Irish hospitals used to spend a mind-numbing €600,000 on unused salt and pepper sachets.
The sachets were supplied with every meal served to patients and binned afterwards regardless of whether they were used or not.
This continued until somebody decided patients should be asked whether they wanted them, thus helping to curb a needless waste.
This was just one of many examples of food waste aired at a conference in Dublin last week hosted by the Environmental Protection Agency’s Stop Food Waste campaign.
To put this in perspective, €600,000 is what the State gave to west Africa to fight the recent Ebola outbreak.
Money wasted
According to Department of Education payroll data, the money could also pay the annual salaries of 10 teachers.

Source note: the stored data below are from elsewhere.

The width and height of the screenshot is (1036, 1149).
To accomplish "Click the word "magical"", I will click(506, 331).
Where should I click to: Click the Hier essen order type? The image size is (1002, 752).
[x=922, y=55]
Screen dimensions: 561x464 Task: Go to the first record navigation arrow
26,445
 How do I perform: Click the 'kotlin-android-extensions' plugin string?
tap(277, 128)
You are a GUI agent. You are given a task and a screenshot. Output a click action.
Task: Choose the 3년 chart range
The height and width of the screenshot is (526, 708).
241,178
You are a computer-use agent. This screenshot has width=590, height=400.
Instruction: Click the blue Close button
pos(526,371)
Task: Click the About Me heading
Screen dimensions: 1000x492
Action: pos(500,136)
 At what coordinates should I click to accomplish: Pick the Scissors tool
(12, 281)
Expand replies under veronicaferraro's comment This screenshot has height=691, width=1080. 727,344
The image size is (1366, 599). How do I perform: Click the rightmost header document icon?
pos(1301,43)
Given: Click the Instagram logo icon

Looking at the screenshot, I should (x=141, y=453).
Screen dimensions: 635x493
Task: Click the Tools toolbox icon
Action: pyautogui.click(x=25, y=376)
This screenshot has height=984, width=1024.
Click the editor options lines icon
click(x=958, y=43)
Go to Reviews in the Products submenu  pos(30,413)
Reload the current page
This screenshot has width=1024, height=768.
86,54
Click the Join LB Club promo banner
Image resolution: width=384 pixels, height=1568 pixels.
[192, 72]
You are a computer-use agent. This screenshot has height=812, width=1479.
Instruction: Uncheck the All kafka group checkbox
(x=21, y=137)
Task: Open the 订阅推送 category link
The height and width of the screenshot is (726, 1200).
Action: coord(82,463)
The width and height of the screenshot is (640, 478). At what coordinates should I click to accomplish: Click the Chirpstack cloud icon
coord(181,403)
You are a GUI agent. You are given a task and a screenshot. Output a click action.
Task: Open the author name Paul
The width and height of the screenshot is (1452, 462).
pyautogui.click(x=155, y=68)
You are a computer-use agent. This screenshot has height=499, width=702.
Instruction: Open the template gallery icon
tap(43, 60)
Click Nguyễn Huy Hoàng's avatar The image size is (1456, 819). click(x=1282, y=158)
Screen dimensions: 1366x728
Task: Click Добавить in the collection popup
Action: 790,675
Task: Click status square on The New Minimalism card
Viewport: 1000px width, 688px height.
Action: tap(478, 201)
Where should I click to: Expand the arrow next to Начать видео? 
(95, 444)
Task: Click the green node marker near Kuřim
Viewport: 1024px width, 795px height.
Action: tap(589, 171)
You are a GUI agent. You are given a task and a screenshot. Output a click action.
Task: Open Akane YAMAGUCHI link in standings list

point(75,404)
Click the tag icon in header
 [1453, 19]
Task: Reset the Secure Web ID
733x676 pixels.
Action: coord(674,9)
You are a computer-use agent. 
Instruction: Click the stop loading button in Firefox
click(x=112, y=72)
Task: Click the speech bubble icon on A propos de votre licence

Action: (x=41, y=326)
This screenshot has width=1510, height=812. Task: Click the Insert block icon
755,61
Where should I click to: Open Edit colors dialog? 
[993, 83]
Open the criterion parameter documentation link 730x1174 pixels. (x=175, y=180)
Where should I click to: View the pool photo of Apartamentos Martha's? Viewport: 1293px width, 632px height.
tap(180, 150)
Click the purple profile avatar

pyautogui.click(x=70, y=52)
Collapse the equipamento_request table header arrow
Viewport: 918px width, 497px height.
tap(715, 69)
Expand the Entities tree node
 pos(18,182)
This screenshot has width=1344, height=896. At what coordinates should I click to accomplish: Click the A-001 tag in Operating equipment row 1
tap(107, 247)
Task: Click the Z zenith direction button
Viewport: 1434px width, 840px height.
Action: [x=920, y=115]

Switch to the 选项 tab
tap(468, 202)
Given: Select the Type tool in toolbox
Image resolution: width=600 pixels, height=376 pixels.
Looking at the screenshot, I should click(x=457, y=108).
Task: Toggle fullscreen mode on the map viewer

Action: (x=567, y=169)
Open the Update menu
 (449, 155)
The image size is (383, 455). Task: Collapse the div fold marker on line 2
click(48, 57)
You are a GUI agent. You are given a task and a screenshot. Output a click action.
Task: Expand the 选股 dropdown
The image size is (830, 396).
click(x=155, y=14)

From farmers dumping cosmetically inferior vegetables to supermarkets binning unsold stock, waste leaks out of the system all over the place.
The EPA estimates that about one million tonnes of waste is generated each year in the Republic – about 30-40 per cent of what’s produced.
This is just a best guess, however, and most industry players believe the real figure is much higher.
The head of the EPA's Stop Food Waste programme Odile Le Bolloch says there is not enough knowledge of the issue.
Size of problem
One of the main talking points at the conference, she said, was the need to map the extent of the problem.
Agricultural waste, for example, isn’t included in the EPA’s estimate. “A lot of the time crops get ploughed back into the land as nutrient and as such is not viewed as waste.”
However, she says firms are slowly beginning to see waste as a commercial cost to their business that can be prevented or at least reduced.
Part of what is needed, says Ms Le Bolloch, is a mindset change. “We need to stop viewing the by-products of food production simply as waste with no commercial value,” she says.
A case in point is food group Glanbia. For many years, it discarded the whey by-product of its cheese-making activities.
This was before the company realised whey’s potential in the fast-growing sports nutritional market.
The company is now a world leader in producing whey protein products and its sports nutritional business dwarfs its other activities. What was once its waste is now its primary focus.
Also speaking at the conference was John Fagan from the seafood industry body, Bord Iascaigh Mhara, who talked about his work in the fish processing sector, where he specialises in making reformed products and increasing yield – essentially making value out of what was once waste.
“We don’t like to use the term waste. We see it as by-product from which other products can be formed.”
He said Bord Iascaigh Mhara has been conducting research with fish frames – the part that’s left after the fillets are removed – from white fish and salmon.
Until now, these frames were deemed unfit for human consumption and sent to pet food or fish meal manufacturers.
However, the board found that when the frames were put through a high-tech processing machine about 500kg of usable fish mince could be recovered per tonne of what was once regarded as waste.
This corresponds to an extra 12 per cent yield, which can be used to manufacture a range of products, including fish cakes and nuggets.
“It represents material you didn’t have before and, with something like white fish, where they are constraints in terms of supply and availability, 12 per cent of extra organic meat is valuable.”
Mr Fagan said three big Irish fish processors were about to adopt the technology to increase their yields.
Anne Cleary from Tesco Ireland gave an overview of Tesco Ireland's commitment to reducing food waste and a summary of the ways it was endeavouring to achieve a zero waste policy.
She said the company’s buyers were using satellites to pinpoint to farmers the growing trends of certain fields to maximise output.
This also helped growers to manage their output in accordance with Tesco’s requirements, she said. Ms Cleary said the retailer was “working hand in glove with the growers and producers on so many more occasions than people realise”.
Surplus food
Tesco is emerging as one of the industry leaders in terms of tackling waste. It recently donated €100,000 to the start-up costs of the
Bia Food Initiative
, a non-profit organisation, which has just opened the State’s first food surplus redistribution hub in Cork and has plans to open a second hub in Dublin next year.
The retailer is also working with one of the success stories of the food waste campaign, FoodCloud.ie. The latter is a social enterprise that connects retailers with short-life food surplus to community groups and charities.
Foodcloud is an app that food businesses can use to upload details of their excess food. The service then texts a local charity, which in turn picks up the donation.
Since their collaboration began in October 2013, Tesco and FoodCloud have redistributed 192 tonnes of food, which is equivalent to more than 400,000 meals, to a network of 250 charities in 24 counties.
One of its founders, Iseult Ward, told the conference that FoodCloud charged businesses an annual fee that was comparable with the projected savings in waste disposal.
“This model allows FoodCloud to be a financially sustainable organisation and to deliver measurable positive social and environmental returns,” she said.
Also in attendance was Andrew Mullins from Bord Bia, who spoke about its Origin Green sustainability programme, which ties food companies into reducing waste and operating on a more environmentally friendly basis in return for the agency's badge of approval.
Mr Mullins said the key to reducing waste was smarter data use at the production level, something the bord was working with its members to enhance.
He said Bord Bia had signed up 77 companies working here to its programme, which accounted for more than 75 per cent of the State’s food export and drink exports.